- **Brief**:
Quote the following progress report on the colonial archive project word for word, in full.

- **Selected passage**:
Delays in advancing this phase's work continue in year 2 as it is mostly dependent on the development of ground truth transcriptions of strong thematically-focused corpuses in phase 1. The Benson's digital collections are significant and cover a broad range of topics; however, with the exception of the Relaciones Geográficas (geographic accounts) collection, there are very few substantial clusters of strongly related manuscripts that can benefit from phase 2 work. This past year, we focused on the transcription of some of these clusters, including Inquisition proceedings, missionary correspondence in Northern New Spain, front matter in the PLA collection, and ledgers of vows of professions to various religious orders. We are currently developing NLP models to extract key concepts and proper names from these materials. We are currently working with the PLA collection and the Libro de Profesiones and have achieved results on a simple Name Entity Recognition model. There is still more work to be done for other categories.

We are also continuing to organize the work for the online Open Linked Data platform that will hold the information created in the project. This has already resulted in the article by Candela et al., "An ontological approach for unlocking the Colonial Archive", currently under review and to be published in the Journal of Computing and Cultural Heritage. We have also carried out a series of experiments with machine learning, annotating 164 colonial maps and creating an automated annotation model with varied results. This is just preliminary work as the consultant for this part of the project was hired recently. We are starting to look at the wider sample of maps including a collection from the AGN and AGI where we will implement as the first experiment, a computer vision pipeline for the semantic exploration of this collection. In the next stage we will carry out work in consultation with several specialists to annotate the wider sample of these documents.

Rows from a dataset
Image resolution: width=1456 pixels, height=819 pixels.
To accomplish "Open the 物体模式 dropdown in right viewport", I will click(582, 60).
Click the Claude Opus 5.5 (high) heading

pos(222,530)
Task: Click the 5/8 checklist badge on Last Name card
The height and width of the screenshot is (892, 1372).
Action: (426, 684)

- **In response**:
Delays in advancing this phase's work continue in year 2 as it is mostly dependent on the development of ground truth transcriptions of strong thematically-focused corpuses in phase 1. The Benson's digital collections are significant and cover a broad range of topics; however, with the exception of the Relaciones Geográficas (geographic accounts) collection, there are very few substantial clusters of strongly related manuscripts that can benefit from phase 2 work. This past year, we focused on the transcription of some of these clusters, including Inquisition proceedings, missionary correspondence in Northern New Spain, front matter in the PLA collection, and ledgers of vows of professions to various religious orders. We are currently developing NLP models to extract key concepts and proper names from these materials. We are currently working with the PLA collection and the Libro de Profesiones and have achieved results on a simple Name Entity Recognition model. There is still more work to be done for other categories.

We are also continuing to organize the work for the online Open Linked Data platform that will hold the information created in the project. This has already resulted in the article by Candela et al., "An ontological approach for unlocking the Colonial Archive", currently under review and to be published in the Journal of Computing and Cultural Heritage. We have also carried out a series of experiments with machine learning, annotating 164 colonial maps and creating an automated annotation model with varied results. This is just preliminary work as the consultant for this part of the project was hired recently. We are starting to look at the wider sample of maps including a collection from the AGN and AGI where we will implement as the first experiment, a computer vision pipeline for the semantic exploration of this collection. In the next stage we will carry out work in consultation with several specialists to annotate the wider sample of these documents.